Metadata-Version: 2.1
Name: kennard-stone
Version: 1.1.1
Summary: A method for selecting samples by spreading the training data evenly.
Home-page: https://github.com/yu9824/kennard_stone
Author: yu9824
Author-email: yu.9824.job@gmail.com
Maintainer: yu9824
Maintainer-email: yu.9824.job@gmail.com
License: MIT
Keywords: kennard_stone,scikit-learn,train_test_split,KFold
Platform: UNKNOWN
Classifier: License :: OSI Approved :: MIT License
Classifier: Programming Language :: Python :: 3
Classifier: Programming Language :: Python :: 3.6
Classifier: Programming Language :: Python :: 3.7
Classifier: Programming Language :: Python :: 3.8
Classifier: Programming Language :: Python :: 3.9
Description-Content-Type: text/markdown
License-File: LICENSE
Requires-Dist: numpy
Requires-Dist: scikit-learn
Requires-Dist: pandas

# Kennard Stone
![python_badge](https://img.shields.io/pypi/pyversions/kennard-stone)
![license_badge](https://img.shields.io/pypi/l/kennard-stone)
![Downloads](https://pepy.tech/badge/kennard-stone)

## What is this?
This is an algorithm for evenly partitioning data in a `scikit-learn`-like interface. (See [References](#References) for details of the algorithm.)

![simulateion_gif](https://github.com/yu9824/kennard_stone/blob/main/example/simulate.gif?raw=true "Simulateion")

## How to install
```bash
pip install kennard-stone
```
You need `numpy`, `pandas` and `scikit-learn`.

## How to use
You can use them like [scikit-learn](https://scikit-learn.org/stable/modules/classes.html#module-sklearn.model_selection).

See [example](https://github.com/yu9824/kennard_stone/tree/main/example) for details.

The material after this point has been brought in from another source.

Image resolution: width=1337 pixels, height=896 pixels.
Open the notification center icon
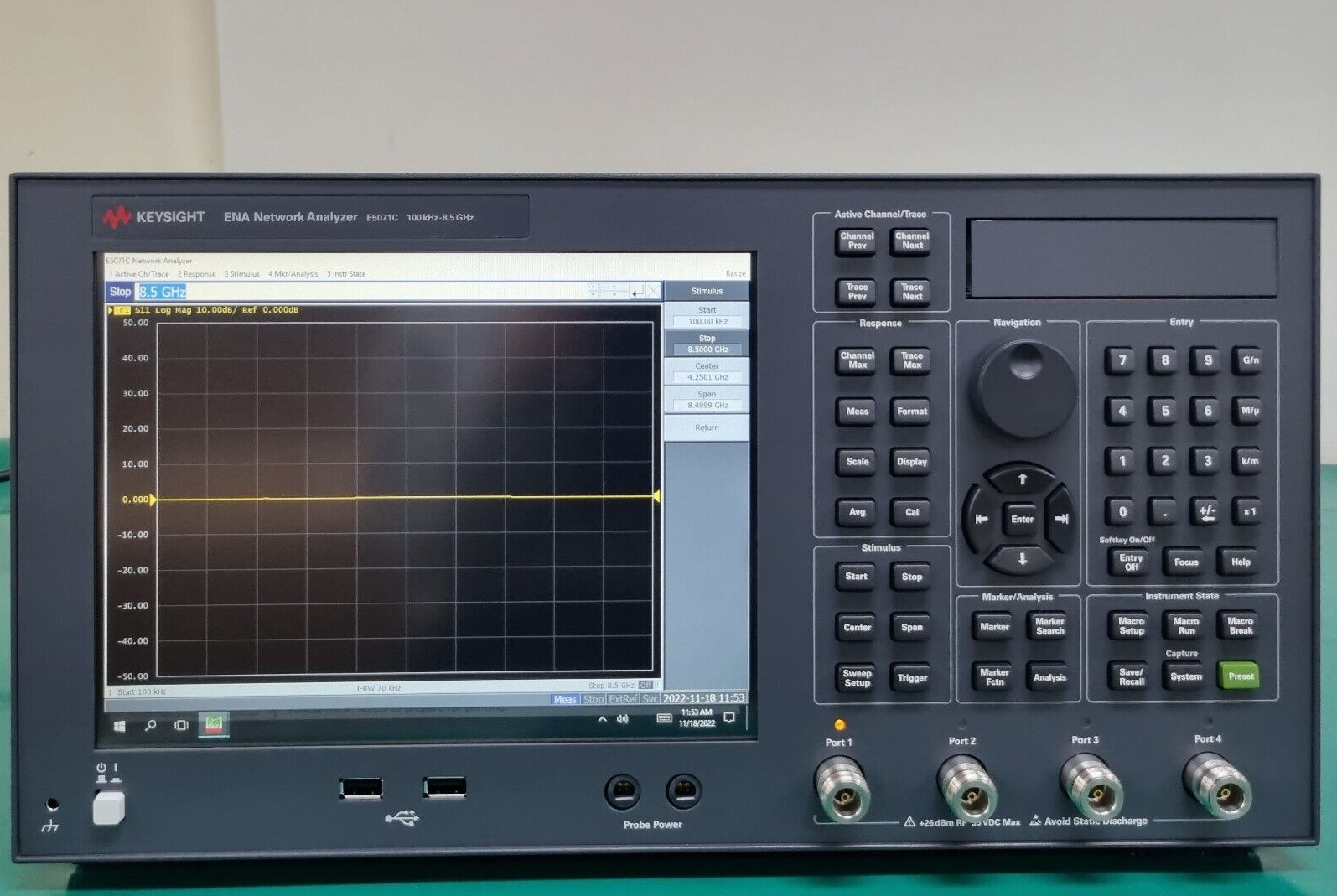point(729,717)
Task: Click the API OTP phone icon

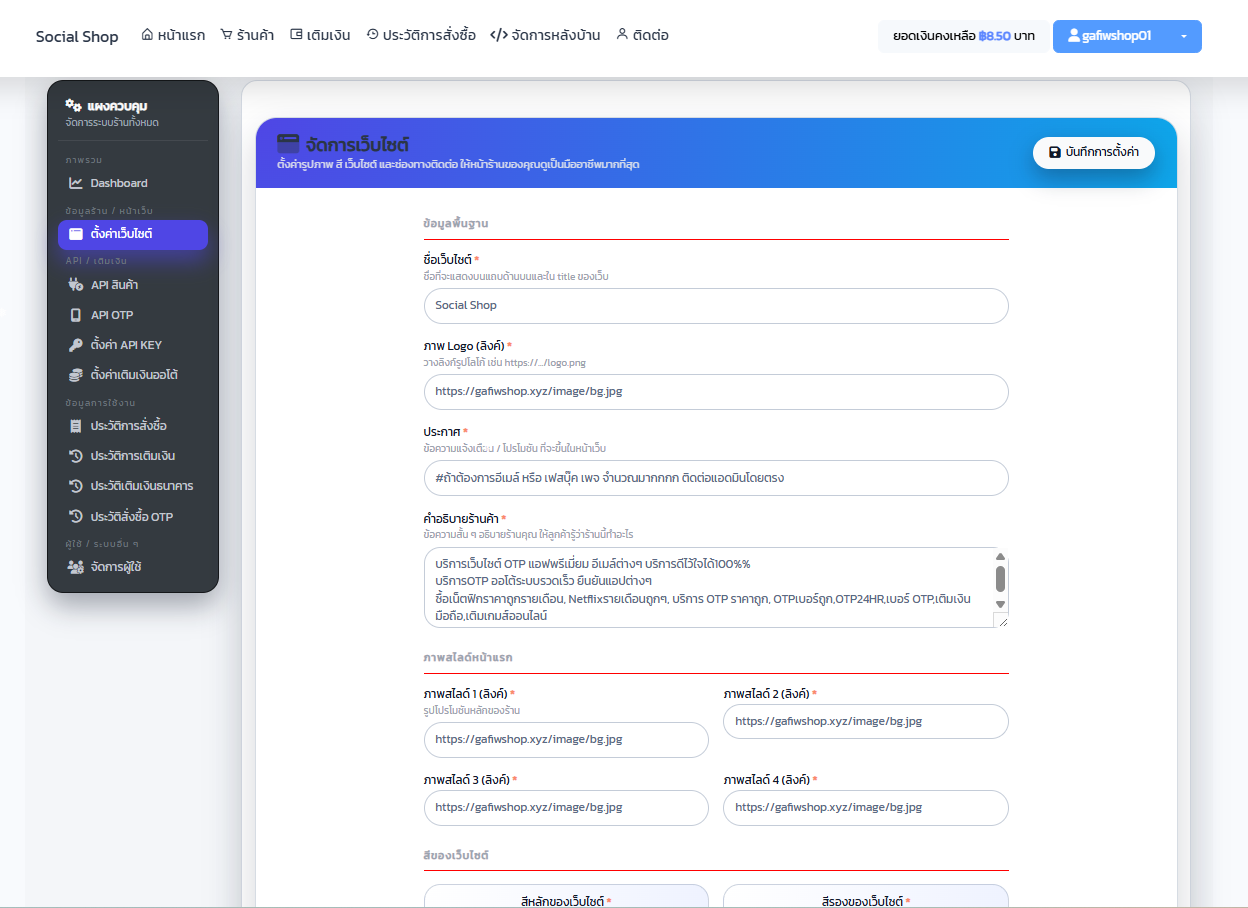Action: (76, 315)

In the following, `X` denotes an arbitrary explanatory variable and `y` an arbitrary objective variable.
And, `estimator` indicates an arbitrary prediction model that conforms to scikit-learn.

### train_test_split
#### kennard_stone
```python
from kennard_stone import train_test_split

X_train, X_test, y_train, y_test = train_test_split(X, y, test_size = 0.2)
```

#### scikit-learn
```python
from sklearn.model_selection import train_test_split

X_train, X_test, y_train, y_test = train_test_split(X, y, test_size = 0.2, random_state = 334)
```

### KFold
#### kennard_stone
```python
from kennard_stone import KFold

kf = KFold(n_splits = 5)
for i_train, i_test in kf.split(X, y):
    X_train = X[i_train]
    y_train = y[i_train]
    X_test = X[i_test]
    y_test = y[i_test]
```

#### scikit-learn
```python
from sklearn.model_selection import KFold

kf = KFold(n_splits = 5, shuffle = True, random_state = 334)
for i_train, i_test in kf.split(X, y):
    X_train = X[i_train]
    y_train = y[i_train]
    X_test = X[i_test]
    y_test = y[i_test]
```

### Others
If you ever specify `cv` in scikit-learn, you can assign `KFold` objects to it and apply it to various functions.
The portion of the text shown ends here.